» Items listed in a dataset:

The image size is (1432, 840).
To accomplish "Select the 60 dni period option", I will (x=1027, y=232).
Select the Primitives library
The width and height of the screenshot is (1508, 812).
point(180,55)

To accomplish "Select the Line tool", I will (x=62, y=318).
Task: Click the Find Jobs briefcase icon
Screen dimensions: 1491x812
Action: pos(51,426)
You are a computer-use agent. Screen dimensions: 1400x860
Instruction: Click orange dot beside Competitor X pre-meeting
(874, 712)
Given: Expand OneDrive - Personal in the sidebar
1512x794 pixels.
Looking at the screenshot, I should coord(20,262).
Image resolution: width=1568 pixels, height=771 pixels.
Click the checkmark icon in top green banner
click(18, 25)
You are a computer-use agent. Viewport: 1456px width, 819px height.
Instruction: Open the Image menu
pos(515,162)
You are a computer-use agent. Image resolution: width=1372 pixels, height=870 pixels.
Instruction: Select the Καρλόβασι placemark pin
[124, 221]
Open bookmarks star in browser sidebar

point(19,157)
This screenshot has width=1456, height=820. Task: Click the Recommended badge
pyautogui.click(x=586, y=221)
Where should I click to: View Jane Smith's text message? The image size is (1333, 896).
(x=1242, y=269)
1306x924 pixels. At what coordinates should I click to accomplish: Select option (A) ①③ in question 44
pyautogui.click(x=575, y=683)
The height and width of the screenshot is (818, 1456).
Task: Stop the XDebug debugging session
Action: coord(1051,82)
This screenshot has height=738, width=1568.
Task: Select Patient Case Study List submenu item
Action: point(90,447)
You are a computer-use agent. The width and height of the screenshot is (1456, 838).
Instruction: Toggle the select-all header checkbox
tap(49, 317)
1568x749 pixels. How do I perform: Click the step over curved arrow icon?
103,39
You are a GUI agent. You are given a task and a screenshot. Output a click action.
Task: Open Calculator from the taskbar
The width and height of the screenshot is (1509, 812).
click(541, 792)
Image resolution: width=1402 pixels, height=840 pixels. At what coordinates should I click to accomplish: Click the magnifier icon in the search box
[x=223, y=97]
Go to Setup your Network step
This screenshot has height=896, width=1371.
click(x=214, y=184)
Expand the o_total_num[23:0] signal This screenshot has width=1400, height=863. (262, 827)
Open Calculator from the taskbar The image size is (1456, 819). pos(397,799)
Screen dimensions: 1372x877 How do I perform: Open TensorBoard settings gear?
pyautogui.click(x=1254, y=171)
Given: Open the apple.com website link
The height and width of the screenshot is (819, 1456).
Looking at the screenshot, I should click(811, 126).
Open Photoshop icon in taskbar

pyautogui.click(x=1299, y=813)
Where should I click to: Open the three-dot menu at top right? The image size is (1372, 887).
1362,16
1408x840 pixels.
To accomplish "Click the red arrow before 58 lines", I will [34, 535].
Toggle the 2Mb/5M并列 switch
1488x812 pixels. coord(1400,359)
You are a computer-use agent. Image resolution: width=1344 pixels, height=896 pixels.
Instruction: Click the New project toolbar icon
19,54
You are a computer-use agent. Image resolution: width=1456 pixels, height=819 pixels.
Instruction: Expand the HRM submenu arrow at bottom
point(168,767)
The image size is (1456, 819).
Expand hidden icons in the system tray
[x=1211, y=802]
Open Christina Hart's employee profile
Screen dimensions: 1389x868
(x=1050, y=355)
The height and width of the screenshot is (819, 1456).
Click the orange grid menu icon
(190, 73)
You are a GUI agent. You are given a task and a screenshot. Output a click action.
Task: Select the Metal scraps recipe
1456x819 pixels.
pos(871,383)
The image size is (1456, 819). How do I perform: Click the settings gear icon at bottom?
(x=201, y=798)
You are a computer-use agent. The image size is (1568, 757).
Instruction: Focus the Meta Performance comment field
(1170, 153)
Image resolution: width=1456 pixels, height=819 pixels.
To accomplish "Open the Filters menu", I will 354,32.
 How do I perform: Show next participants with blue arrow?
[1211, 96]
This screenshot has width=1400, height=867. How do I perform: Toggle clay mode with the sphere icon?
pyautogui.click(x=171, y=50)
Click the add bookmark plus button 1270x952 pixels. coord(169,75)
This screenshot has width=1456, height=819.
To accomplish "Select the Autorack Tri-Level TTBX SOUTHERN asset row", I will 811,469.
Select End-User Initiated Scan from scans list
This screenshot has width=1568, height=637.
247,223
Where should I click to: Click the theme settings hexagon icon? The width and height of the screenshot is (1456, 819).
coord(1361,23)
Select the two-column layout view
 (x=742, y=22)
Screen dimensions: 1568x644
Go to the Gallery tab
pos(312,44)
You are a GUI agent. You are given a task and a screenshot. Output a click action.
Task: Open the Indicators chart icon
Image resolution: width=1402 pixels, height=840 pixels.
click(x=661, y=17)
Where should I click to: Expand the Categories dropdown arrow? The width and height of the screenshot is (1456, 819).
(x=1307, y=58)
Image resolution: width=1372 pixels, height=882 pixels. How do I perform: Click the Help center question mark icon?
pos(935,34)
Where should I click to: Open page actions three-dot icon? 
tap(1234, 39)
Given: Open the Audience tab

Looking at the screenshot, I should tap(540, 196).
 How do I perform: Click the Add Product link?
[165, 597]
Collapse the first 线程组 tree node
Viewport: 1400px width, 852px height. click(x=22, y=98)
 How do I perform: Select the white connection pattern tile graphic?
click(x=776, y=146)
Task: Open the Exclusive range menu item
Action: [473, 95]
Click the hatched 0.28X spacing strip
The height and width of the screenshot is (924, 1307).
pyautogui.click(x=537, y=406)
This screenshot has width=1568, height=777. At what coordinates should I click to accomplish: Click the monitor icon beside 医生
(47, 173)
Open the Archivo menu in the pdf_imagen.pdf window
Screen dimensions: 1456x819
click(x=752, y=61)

» YOUR INSTRUCTIONS: Lines from the records above that hold "Calculator" are the ones to list.

» SOLUTION TO THIS TASK:
Task: Open Calculator from the taskbar
Open Calculator from the taskbar The image size is (1456, 819). pos(397,799)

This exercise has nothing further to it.